Cuando pienso en Fernando Múgica, recuerdo el prefacio de Contraluz, uno de los mejores libros del ínclito y enigmático Thomas Pynchon. Él decía que la vida era un juego de opuestos al estilo luz/oscuridad. Decía que había que elegir entre la paranoia y el caos, claro que ambos son igual de aterradores. ¿Quieres pensar que detrás de lo que nos rodea hay algo siniestramente orquestado para que así sea? ¿O prefieres pensar que la humanidad, sencillamente, se rige por el azar?
Yo sé que la primera opción exige un esfuerzo que muchos no están dispuestos a asumir. Yo sé que la segunda opción es intelectualmente burguesa.
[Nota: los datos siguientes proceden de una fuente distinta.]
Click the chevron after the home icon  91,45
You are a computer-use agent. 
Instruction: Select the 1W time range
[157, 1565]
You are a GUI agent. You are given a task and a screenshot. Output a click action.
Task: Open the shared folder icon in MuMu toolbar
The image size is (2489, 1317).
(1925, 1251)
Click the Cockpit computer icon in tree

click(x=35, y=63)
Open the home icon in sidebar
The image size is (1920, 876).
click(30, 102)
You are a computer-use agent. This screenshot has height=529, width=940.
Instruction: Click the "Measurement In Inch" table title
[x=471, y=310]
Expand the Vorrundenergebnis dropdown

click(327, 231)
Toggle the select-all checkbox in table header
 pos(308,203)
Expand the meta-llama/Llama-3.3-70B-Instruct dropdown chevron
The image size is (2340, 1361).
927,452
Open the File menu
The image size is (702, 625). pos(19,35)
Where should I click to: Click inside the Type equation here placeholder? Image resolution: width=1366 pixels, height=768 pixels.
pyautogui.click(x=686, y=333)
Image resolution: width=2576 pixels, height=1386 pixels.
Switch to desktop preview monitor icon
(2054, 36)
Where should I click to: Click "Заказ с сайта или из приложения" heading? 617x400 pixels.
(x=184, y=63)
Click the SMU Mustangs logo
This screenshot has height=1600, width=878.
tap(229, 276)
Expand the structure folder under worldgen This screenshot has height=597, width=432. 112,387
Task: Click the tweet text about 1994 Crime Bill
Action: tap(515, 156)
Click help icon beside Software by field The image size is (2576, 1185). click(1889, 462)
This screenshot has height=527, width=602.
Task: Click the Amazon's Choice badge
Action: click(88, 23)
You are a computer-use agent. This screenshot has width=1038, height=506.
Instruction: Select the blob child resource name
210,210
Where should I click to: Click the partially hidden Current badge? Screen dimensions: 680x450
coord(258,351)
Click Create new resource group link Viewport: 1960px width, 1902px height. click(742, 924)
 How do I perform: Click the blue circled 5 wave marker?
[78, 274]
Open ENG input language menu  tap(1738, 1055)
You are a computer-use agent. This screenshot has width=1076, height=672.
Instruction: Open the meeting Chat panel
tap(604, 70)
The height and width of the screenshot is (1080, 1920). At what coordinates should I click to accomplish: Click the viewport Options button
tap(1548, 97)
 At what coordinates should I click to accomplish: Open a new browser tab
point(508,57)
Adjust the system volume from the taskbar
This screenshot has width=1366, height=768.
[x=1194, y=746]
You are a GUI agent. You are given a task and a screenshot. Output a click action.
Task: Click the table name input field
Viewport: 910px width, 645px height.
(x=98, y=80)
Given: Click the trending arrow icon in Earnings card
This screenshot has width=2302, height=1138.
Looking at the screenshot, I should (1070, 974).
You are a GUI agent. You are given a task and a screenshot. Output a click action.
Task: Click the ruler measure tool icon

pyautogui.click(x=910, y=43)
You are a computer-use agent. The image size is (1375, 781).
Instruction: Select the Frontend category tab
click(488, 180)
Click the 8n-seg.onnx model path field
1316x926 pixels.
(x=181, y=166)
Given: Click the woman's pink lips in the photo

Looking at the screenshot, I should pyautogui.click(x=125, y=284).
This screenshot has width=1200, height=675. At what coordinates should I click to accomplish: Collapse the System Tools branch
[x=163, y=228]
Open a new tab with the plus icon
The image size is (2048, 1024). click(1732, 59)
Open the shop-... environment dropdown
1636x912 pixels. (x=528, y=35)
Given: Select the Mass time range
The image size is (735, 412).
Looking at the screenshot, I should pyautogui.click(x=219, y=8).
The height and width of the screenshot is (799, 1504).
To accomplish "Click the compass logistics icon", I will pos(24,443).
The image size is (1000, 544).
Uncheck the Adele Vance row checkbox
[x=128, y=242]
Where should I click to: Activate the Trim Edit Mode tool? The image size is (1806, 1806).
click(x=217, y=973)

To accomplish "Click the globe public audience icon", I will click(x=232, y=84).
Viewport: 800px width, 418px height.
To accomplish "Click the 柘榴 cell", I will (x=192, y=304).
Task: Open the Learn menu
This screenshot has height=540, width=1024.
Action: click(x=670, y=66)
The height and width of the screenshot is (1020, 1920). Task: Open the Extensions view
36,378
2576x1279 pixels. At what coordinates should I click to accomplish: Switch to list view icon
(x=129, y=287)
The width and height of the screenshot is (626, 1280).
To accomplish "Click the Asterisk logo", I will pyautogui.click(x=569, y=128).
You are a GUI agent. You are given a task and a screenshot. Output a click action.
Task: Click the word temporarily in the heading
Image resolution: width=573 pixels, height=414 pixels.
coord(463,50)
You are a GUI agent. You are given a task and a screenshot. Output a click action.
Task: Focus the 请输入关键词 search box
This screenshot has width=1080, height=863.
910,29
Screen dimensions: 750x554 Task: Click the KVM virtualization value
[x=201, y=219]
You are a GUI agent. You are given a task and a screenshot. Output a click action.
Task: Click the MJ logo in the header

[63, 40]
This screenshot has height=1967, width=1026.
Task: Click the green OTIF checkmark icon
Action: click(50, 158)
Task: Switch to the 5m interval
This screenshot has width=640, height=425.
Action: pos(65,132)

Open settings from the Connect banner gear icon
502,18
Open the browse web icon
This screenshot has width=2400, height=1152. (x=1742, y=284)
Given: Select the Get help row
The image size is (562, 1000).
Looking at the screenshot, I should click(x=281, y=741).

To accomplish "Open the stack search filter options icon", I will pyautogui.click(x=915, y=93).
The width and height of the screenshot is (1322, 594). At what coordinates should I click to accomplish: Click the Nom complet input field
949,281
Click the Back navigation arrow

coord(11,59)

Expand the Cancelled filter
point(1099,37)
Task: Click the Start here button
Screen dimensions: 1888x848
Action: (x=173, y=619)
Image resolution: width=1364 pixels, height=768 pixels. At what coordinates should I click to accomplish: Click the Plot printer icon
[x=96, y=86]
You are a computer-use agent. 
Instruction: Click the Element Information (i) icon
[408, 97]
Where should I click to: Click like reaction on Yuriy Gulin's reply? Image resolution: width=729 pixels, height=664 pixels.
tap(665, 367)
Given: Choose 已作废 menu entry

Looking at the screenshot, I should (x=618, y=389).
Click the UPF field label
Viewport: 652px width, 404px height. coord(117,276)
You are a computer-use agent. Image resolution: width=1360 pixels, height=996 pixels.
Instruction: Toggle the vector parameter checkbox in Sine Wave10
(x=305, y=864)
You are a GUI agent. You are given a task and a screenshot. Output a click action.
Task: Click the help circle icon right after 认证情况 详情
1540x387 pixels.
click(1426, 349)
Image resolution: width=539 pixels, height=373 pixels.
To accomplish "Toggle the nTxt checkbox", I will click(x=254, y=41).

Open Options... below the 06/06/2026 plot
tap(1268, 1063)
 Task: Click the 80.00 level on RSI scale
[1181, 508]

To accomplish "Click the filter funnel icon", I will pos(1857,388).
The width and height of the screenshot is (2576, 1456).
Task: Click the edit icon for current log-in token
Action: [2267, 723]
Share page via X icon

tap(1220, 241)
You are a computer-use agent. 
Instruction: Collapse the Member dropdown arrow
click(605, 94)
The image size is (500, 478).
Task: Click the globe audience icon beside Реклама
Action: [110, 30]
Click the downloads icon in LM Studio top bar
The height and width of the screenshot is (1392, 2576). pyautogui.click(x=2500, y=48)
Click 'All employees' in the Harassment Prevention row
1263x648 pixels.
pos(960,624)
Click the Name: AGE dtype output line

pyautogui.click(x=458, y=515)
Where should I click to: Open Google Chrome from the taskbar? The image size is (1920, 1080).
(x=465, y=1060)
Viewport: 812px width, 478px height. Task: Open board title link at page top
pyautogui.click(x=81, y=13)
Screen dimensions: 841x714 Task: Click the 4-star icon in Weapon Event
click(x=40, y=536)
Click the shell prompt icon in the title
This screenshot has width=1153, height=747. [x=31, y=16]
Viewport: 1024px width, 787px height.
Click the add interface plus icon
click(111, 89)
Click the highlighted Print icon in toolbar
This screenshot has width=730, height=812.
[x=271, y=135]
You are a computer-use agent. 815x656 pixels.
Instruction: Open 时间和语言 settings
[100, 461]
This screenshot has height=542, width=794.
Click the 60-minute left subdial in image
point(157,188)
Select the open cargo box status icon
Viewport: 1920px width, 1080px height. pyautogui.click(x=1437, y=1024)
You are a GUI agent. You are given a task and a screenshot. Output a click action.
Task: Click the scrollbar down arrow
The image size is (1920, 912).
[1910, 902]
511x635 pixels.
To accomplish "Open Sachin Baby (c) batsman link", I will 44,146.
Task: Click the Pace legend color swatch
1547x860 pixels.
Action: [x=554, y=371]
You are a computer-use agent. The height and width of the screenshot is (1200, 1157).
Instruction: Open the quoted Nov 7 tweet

Cuando pienso en Fernando Múgica, pienso en el Dr. Stockmann de Un enemigo del pueblo.
Cuando pienso en Fernando Múgica, caigo en la conversación que tuve el otro día con nuestro magnífico Cervantes 2023, Luis Mateo Díez. Contaba el escritor que, a su juicio, El Quijote nunca fue más interesante ni profundo ni revelador que cuando le llamaban loco. Ahí residía su extraordinaria lucidez. Digamos que esos alumbramientos dolorosos te dan buena medida del deber cumplido.
Ese afán por resolver entuertos... tan quijotesco, esa generosidad profunda, ese sentido luminoso de la aventura humana, esa visión abierta de las cosas, ese vivir comprometido al servicio de los otros. Ese civismo ecuménico. Eso encarnó para mí Fernando Múgica, el tipo de las apariciones fulgurantes, el hombre bueno que siempre se debió a la verdad, más solo cuanto más libre. Contra el sistema. Contra todo.